Generation of transgenic tobacco overexpressing NAC15 gene

The 1515 bp transcript sequence of NAC15 gene was cloned into pBI121 vector under the control of CaMV35S promoter with specific primers (NAC15–3, Additional file 2: Table S2). The recombined vector and empty vector as control were transformed into EHA105 Agrobacterium strain by electroporation, separately. The transformed EHA105 strain was confirmed by PCR and sequencing.

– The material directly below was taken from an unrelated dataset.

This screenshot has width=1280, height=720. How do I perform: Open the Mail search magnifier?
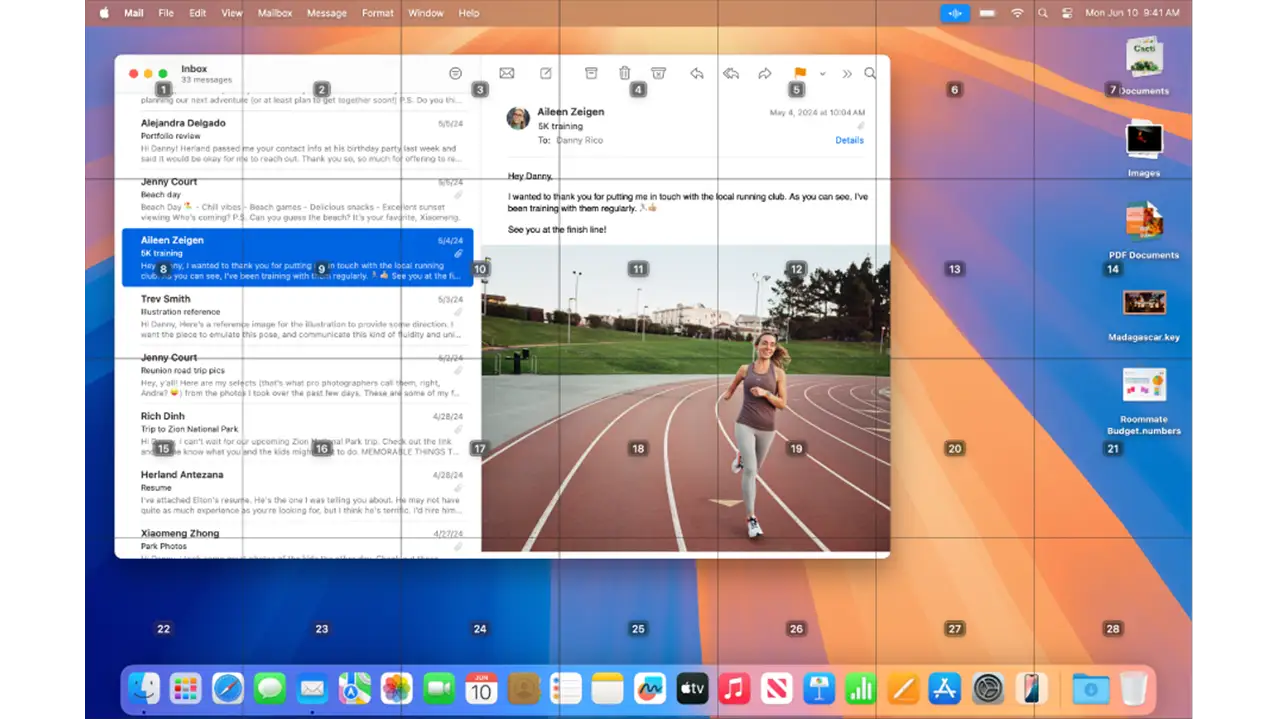coord(870,73)
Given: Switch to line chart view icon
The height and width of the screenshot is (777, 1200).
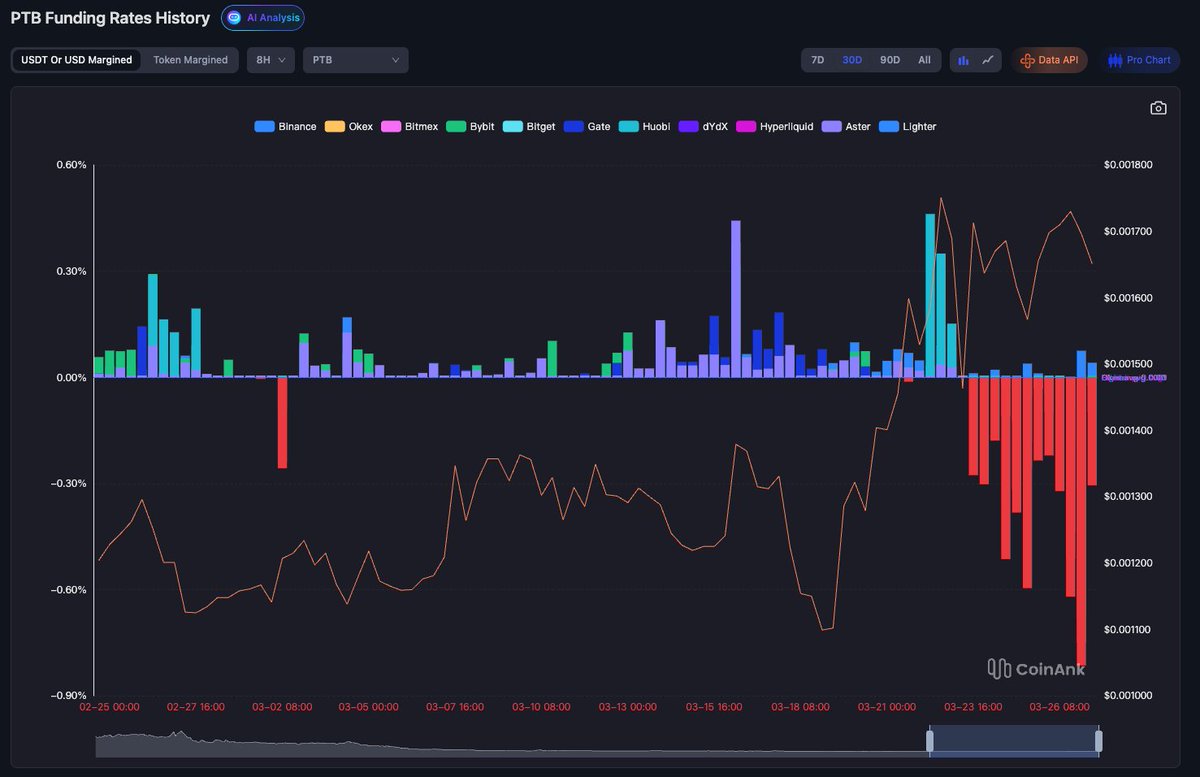Looking at the screenshot, I should pyautogui.click(x=987, y=60).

The tobacco transformation was conducted as following: 1) the leaves from disease free plants at one month old were cut into 1 cm × 1 cm discs and soaked in the positively transformed EHA105 liquid medium (OD 0.3–0.5) for 10 min; 2) the leave discs were dried with sterilized filter paper and put on 1/2 MS solid medium for co-culture in dark for two days; 3) the leave discs were transferred on the pre-cultural medium (1/2 MS solid medium containing 0.5 mg/L 6-BA, 0.05 mg/L NAA and 100 mg/L Kan) until callus emerged; 4) healthy callus were transferred on the shooting medium (1/2 MS solid medium containing 0.1 mg/L 6-BA, 0.05 mg/L NAA and 100 mg/L Kan) until shoots grew; 5) the shoots were transferred into the rooting medium (1/2 MS containing 0.2 mg/L IBA and 100 mg/L Kan) until roots generated; 6) the transgenic tobacco seedlings were confirmed by PCR and RT-PCR [45]. The specific primer pairs (NAC15–4) for PCR and RT-PCR were list in the Additional file 2: Table S2.

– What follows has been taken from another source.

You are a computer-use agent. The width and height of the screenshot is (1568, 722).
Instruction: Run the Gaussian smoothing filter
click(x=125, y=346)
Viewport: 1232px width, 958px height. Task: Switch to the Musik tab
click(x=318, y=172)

Determination of secondary wall composition

The relative content of lignin, hemicellulose and cellulose in tobacco plants was measured at maturation stage with three biological replicates. The sample preparations, determination procedures and calculation formulas referred to the description by Sukjun et al. [46].

Histological analysis

Histological staining was conducted in the tobacco at growth period with three biological replicates. The procedure was as follows: 1) fixed the stems in the FAA solution (70% ethanol: glacial acetic acid: formaldehyde; 90: 5: 5, v/v) and embedded them in the frozen sectioning medium (OCT; Thermo Scientific, Waltham, MA); 2) cut the embedded stems into slices and put the slices on the slides; 3) stained the slides with phloroglucinol solution for 2 min; 4) soaked the slides in 50% (v/v) HCl; 5) put coverslips on the slides and wiped the slides with lens paper; 6) examined the slides with optical light microscope [47].

Statistics analysis

All the data in the study were the mean and standard error of three biological replicates. Student’s t-test was used to identify significant differences between TLs and CLs. And the statistical significance was controlled at p < 0.05.